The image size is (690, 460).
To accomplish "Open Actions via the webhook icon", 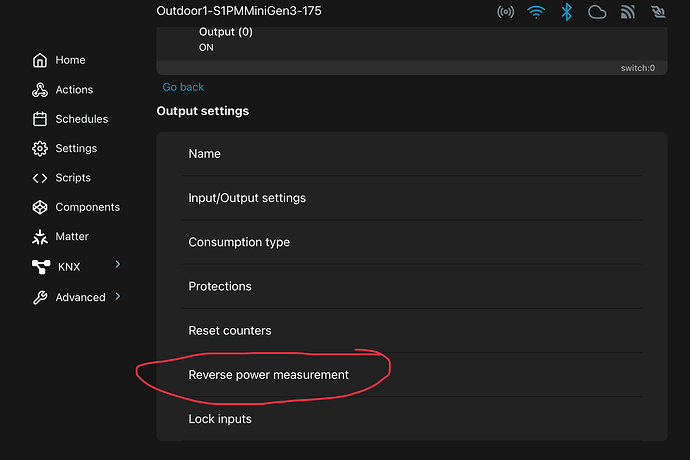I will coord(40,90).
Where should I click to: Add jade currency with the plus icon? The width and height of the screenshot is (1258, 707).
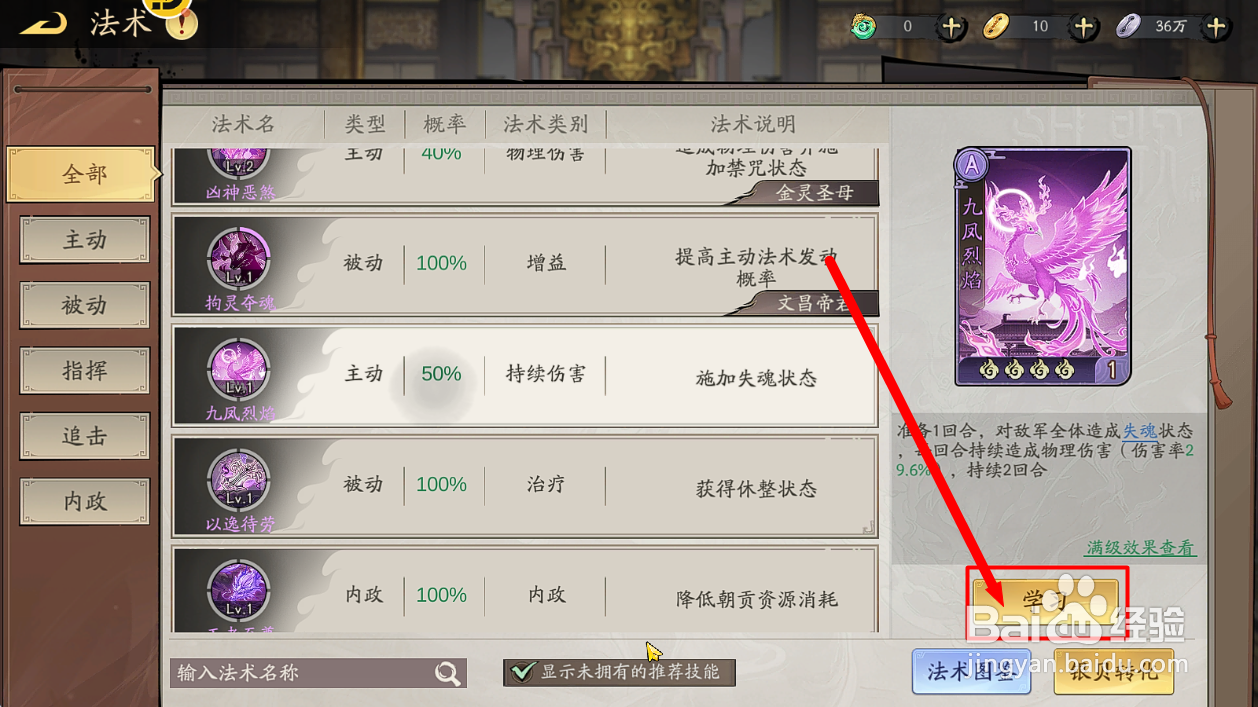952,27
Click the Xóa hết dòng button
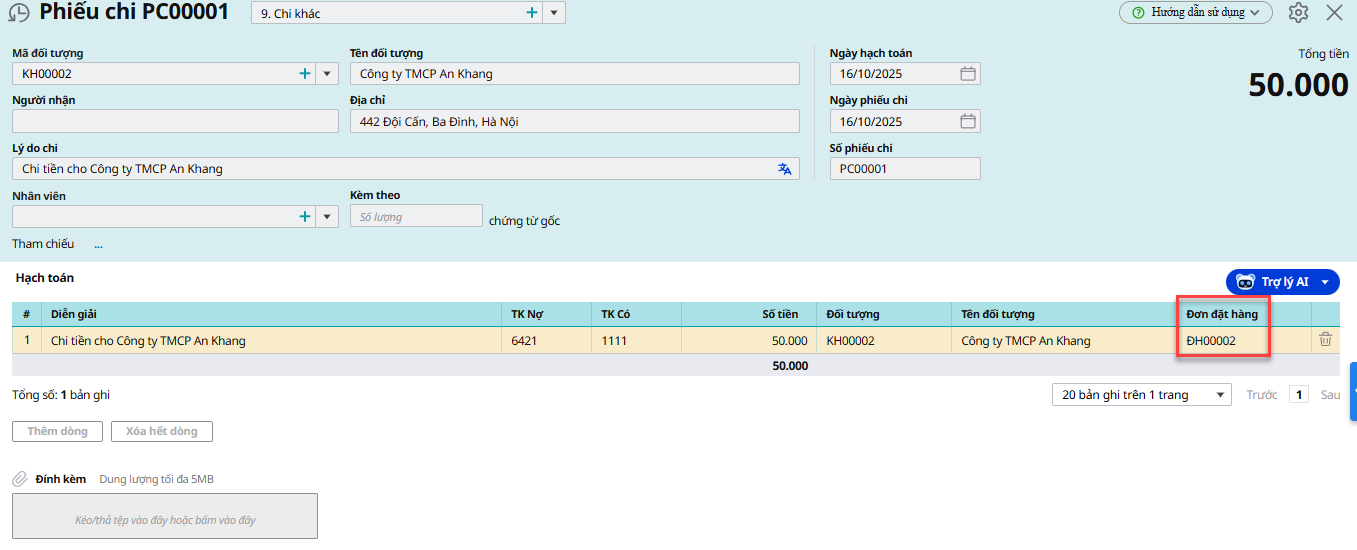 click(161, 432)
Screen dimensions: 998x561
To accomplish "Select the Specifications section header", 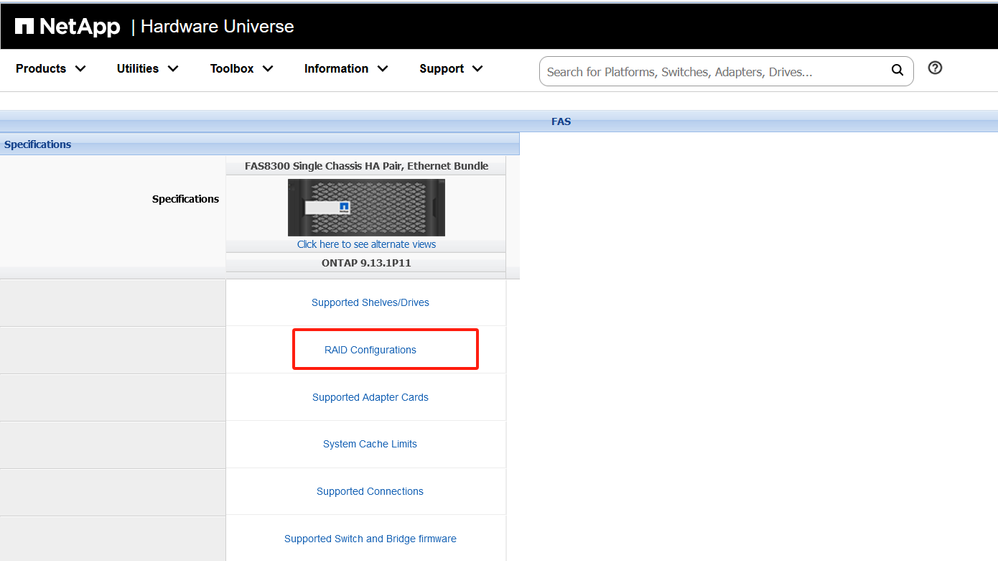I will 38,144.

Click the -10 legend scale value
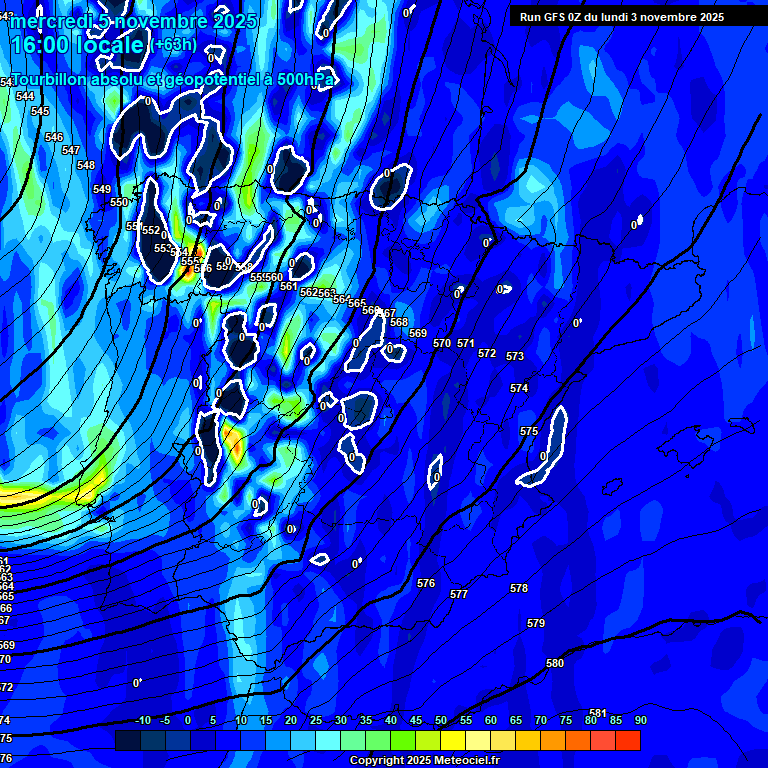coord(143,720)
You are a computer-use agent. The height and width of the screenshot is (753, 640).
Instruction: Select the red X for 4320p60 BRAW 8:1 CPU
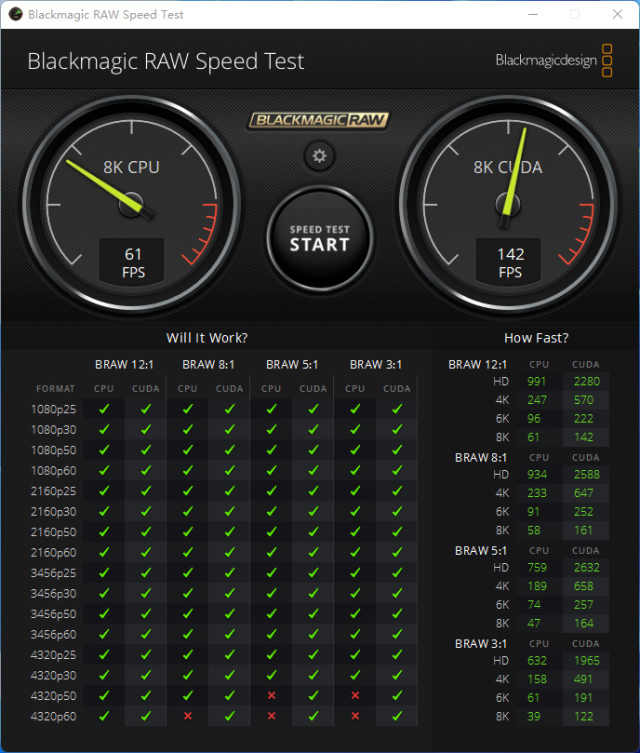188,716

****************************************

Write out the lines of the entries word for word, starting at the line that contains "You are a computer-use" and ending at the final line of the entries. Leave out the pictures.

### Full solution
You are a computer-use agent. The height and width of the screenshot is (753, 640).
Instruction: Select the red X for 4320p60 BRAW 8:1 CPU
188,716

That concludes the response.